La grandeur est faite de petites choses.

Vidor nous offre une ode à la vie magnifique, avec ses difficultés comme ses joies les plus grandes, où la douleur existe uniquement pour se battre et trouver ses raisons de vivre. La foule, comme cette masse effrayante, impersonnelle dans des bâtiments immenses où travaillent minutieusement de minuscules fourmis. La foule, unique endroit de légèreté, aussi, quand on se rend compte que le plus grand des bonheurs est d’y être profondément installé.

Après la mort de son père et cette terrible désillusion, John, que l’on retrouve un peu plus âgé, part en ville avec des rêves de grandeur. Il veut monter tous les échelons, car son père le savait, il sera quelqu’un d’important. En virée avec son ami, il va faire la rencontre de Mary, une jeune femme sérieuse mais délicieuse qui va bouleverser tous ses idéaux. «Il a décidé de rejoindre les 7 millions de personnes qui pensent que New York n’attend qu’eux». Malgré les épreuves de la vie auxquelles il va être confronté, irréparables mais pas insurmontables, il va trouver dans ce lieu de tous les espoirs un nouvel équilibre.

Ce chef d’oeuvre est étonnant de simplicité et de sourires. Quoi de plus beau qu’une aventure complice avec ce couple qui traverse le temps d’un film les plus dures et les plus belles épreuves de la vie ? La foule montre sans cesse la contradiction de ce bellâtre qui, petit à petit, va oublier ses rêves d’enfants pour se rendre compte que la grandeur est là, à ses pieds. Il s’agit de sa compagne, de ses enfants, de son entourage. Le héros est tout le temps rattrapé par la vie même quand le désespoir pointe le bout de son nez et toujours par les gens autour de lui. Cet amour, unique moteur de son coeur fissuré, va lui permettre d’entretenir cette petite flamme qui crépite en lui vaillamment mais pas toujours prudemment. Le drame qu'il va vivre va le changer pour toujours.
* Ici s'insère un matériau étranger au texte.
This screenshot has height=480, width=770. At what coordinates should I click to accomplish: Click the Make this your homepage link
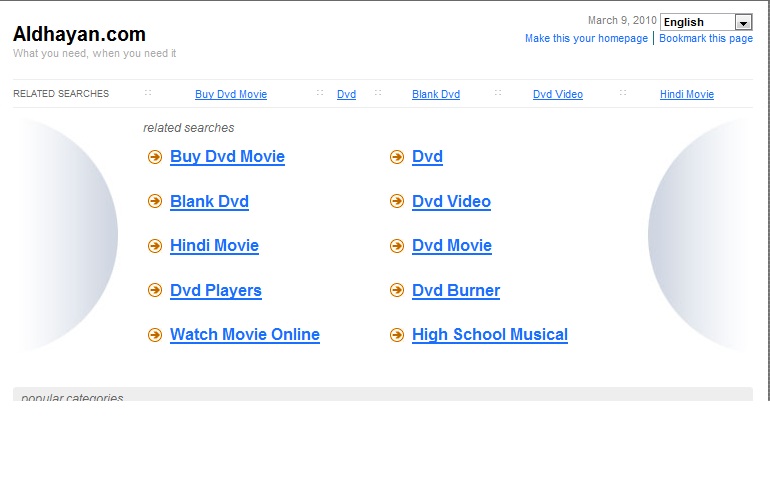tap(586, 39)
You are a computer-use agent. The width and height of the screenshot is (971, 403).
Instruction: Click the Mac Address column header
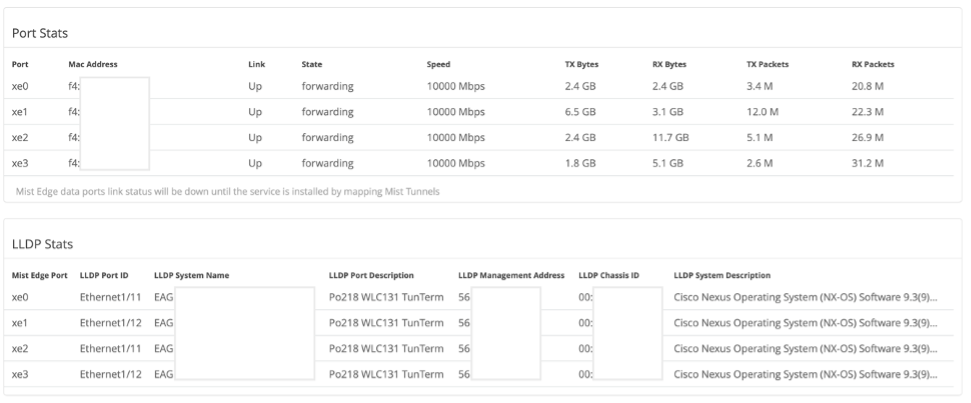93,64
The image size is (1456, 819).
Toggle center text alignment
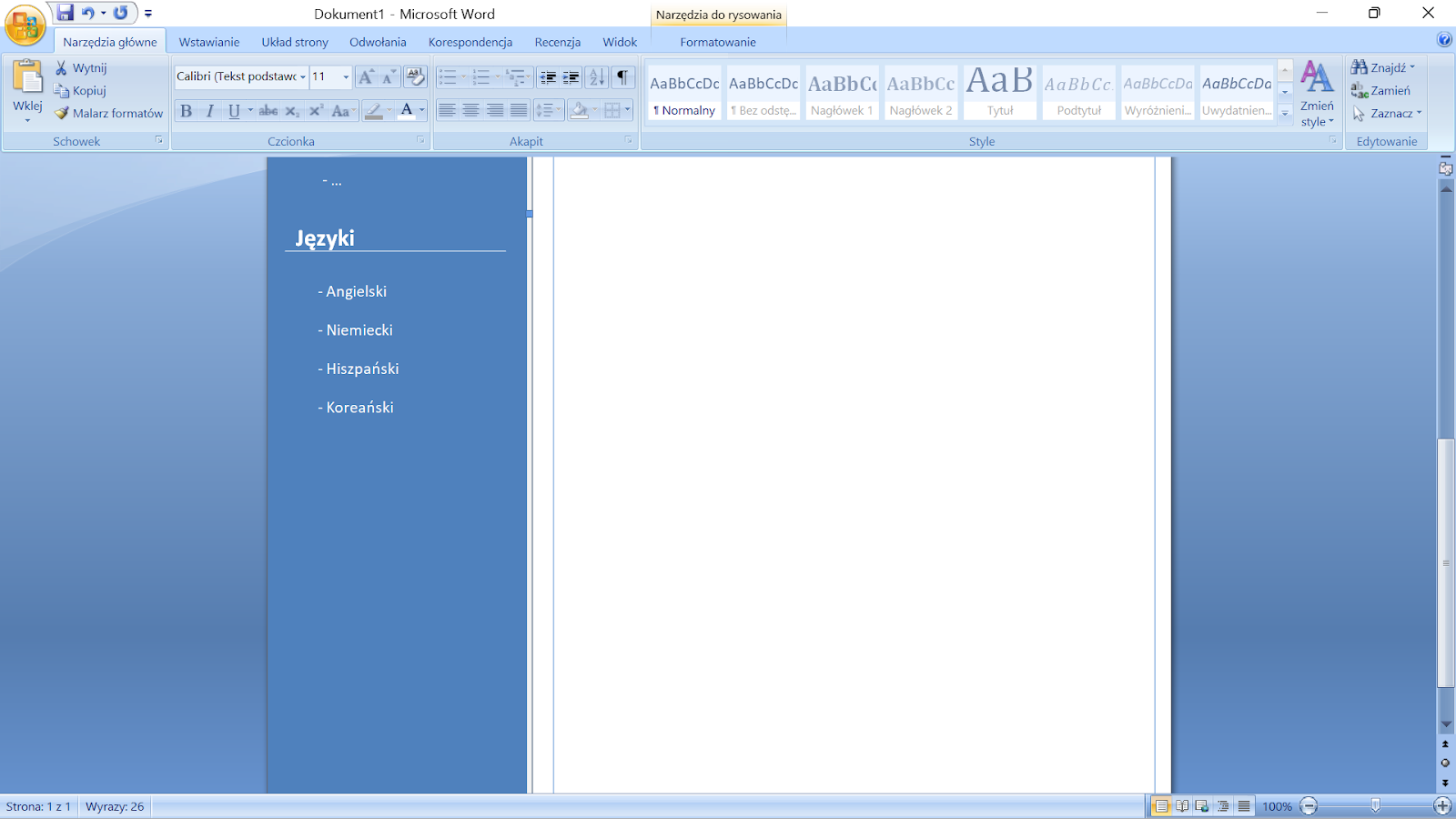point(470,111)
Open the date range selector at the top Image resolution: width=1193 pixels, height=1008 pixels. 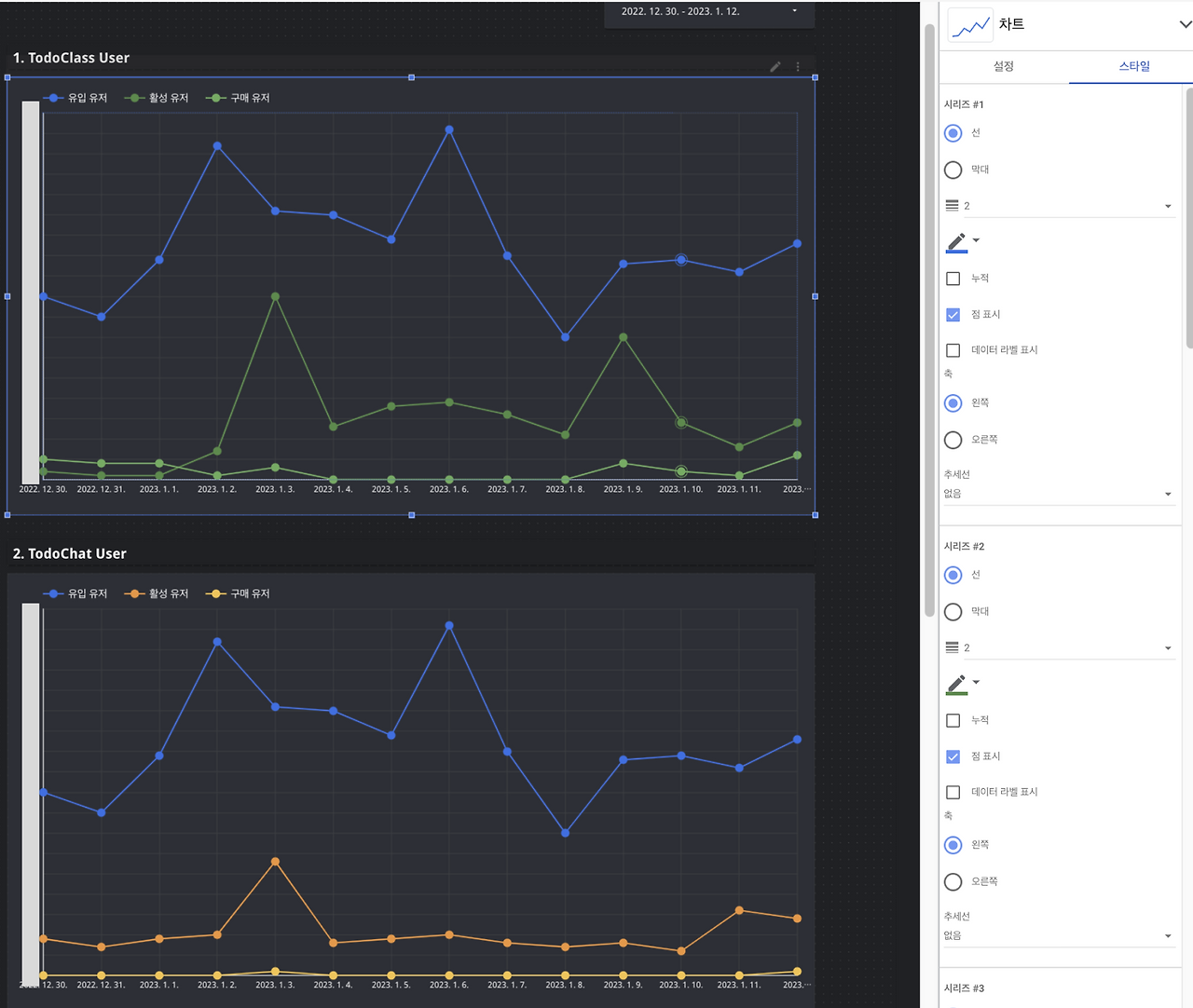[709, 12]
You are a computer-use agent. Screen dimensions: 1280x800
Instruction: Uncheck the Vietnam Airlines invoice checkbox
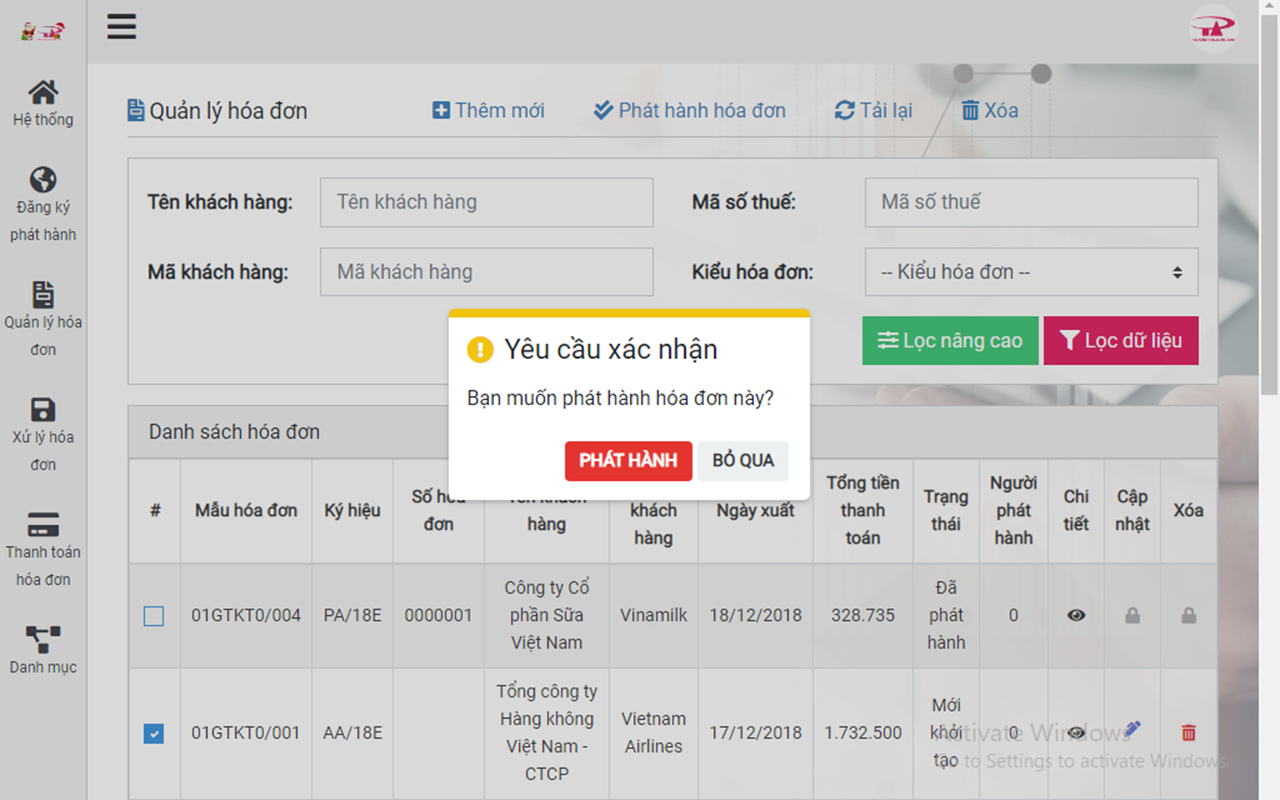click(154, 734)
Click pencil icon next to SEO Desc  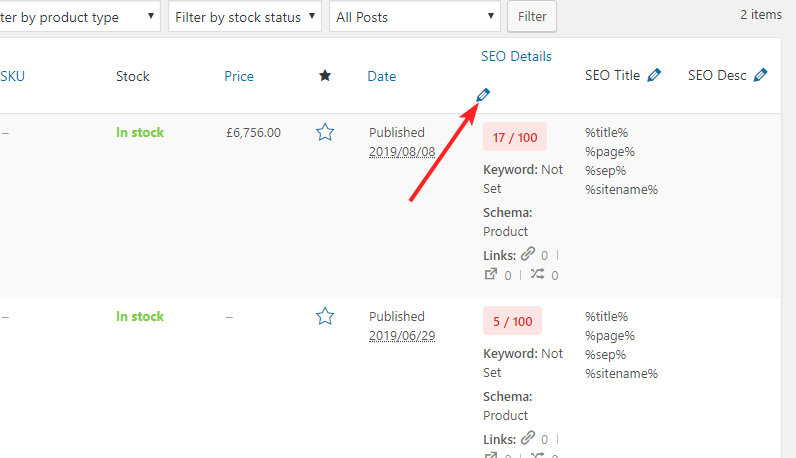pos(760,75)
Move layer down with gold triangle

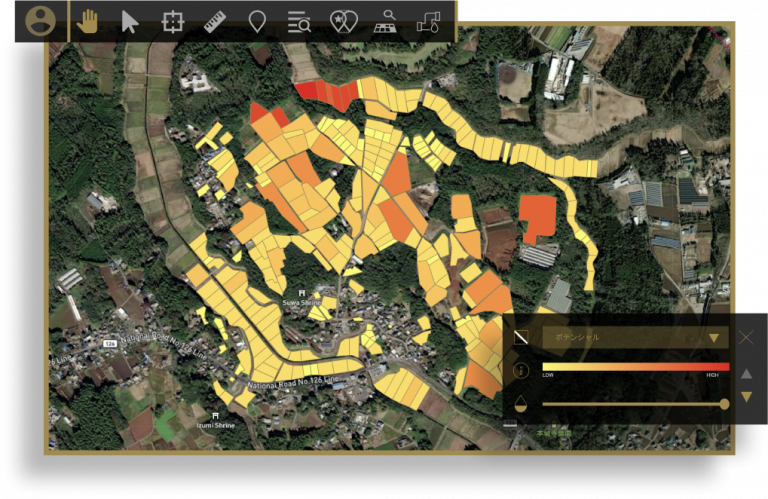click(746, 397)
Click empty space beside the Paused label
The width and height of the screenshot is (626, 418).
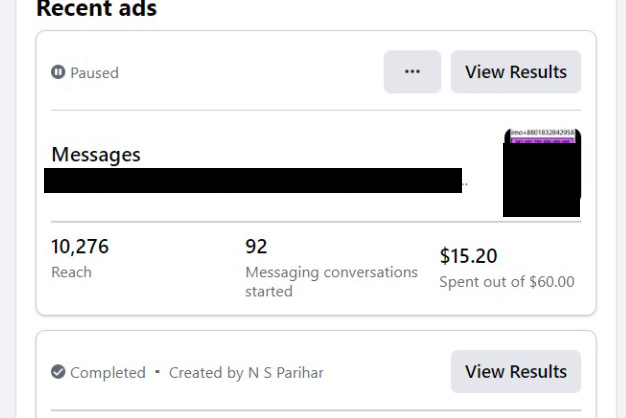(x=250, y=73)
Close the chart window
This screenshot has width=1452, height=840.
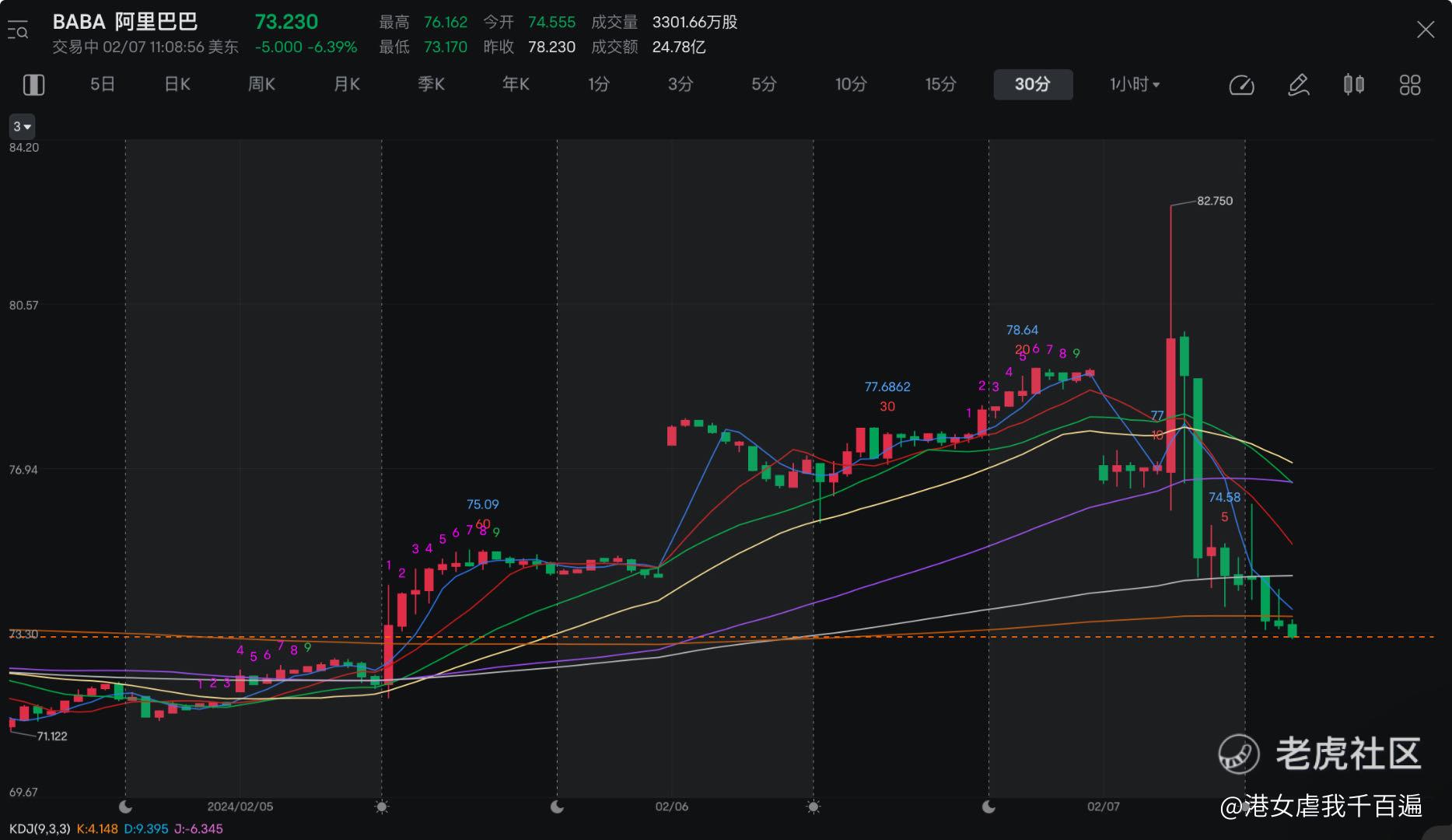click(x=1425, y=30)
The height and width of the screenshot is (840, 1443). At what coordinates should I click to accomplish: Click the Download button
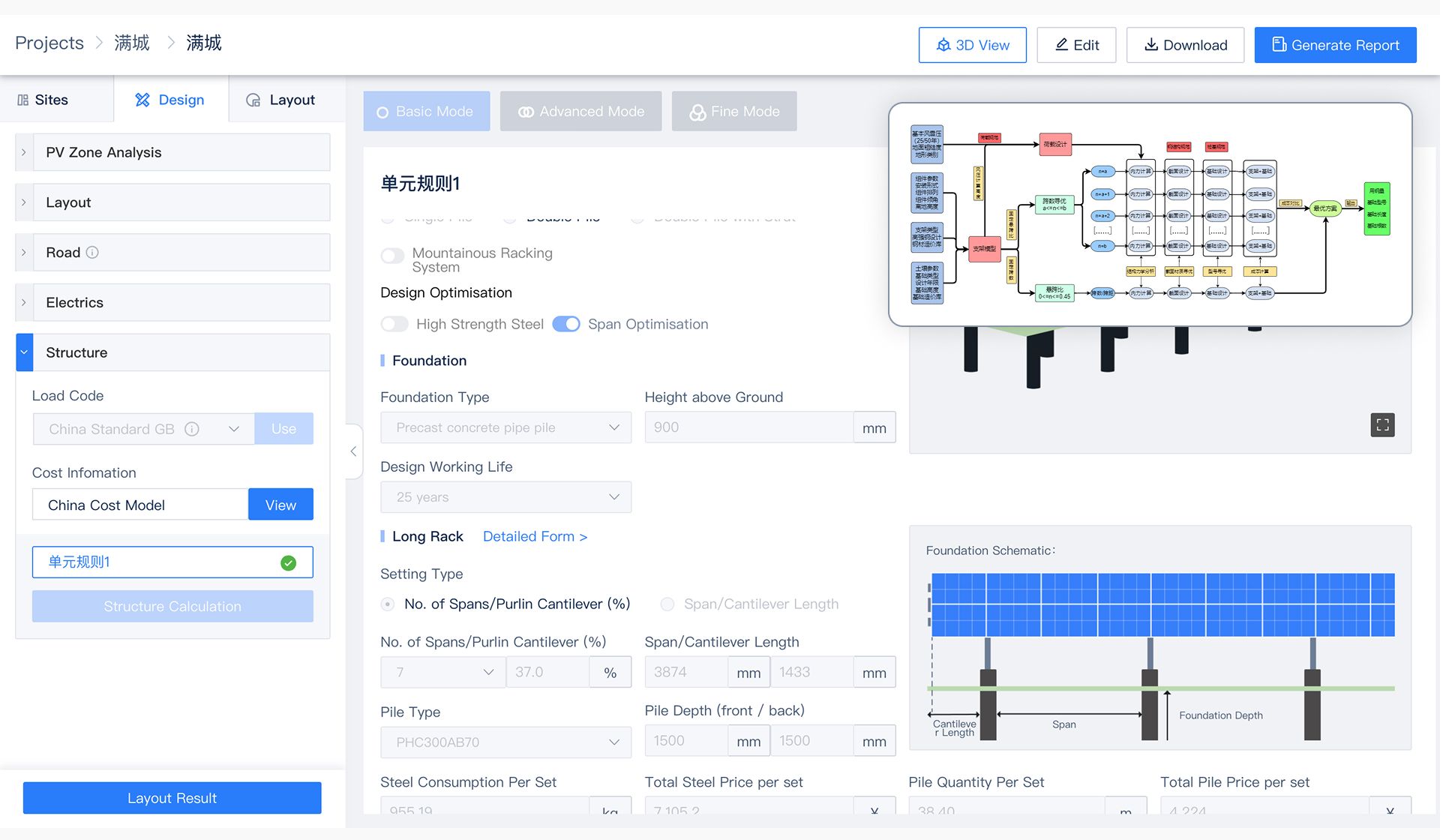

La musique accompagne toutes les scènes et rend ce film muet complètement vivant. Les plans ont un charme particulier et brossent le portrait éphémère de ces deux âmes qui ne font qu’évoluer au fil du récit. Le thème de la foule revient souvent à l’image, comme un monstre impressionnant qu’on apprend à apprivoiser. La scène du pont, que je vous laisse (re)découvrir, est chargée en émotions et recueille très bien ce sentiment insaisissable, si facile à déclarer mais si lointain à ressentir lorsqu’un malheur emprisonne nos sens : l’amour.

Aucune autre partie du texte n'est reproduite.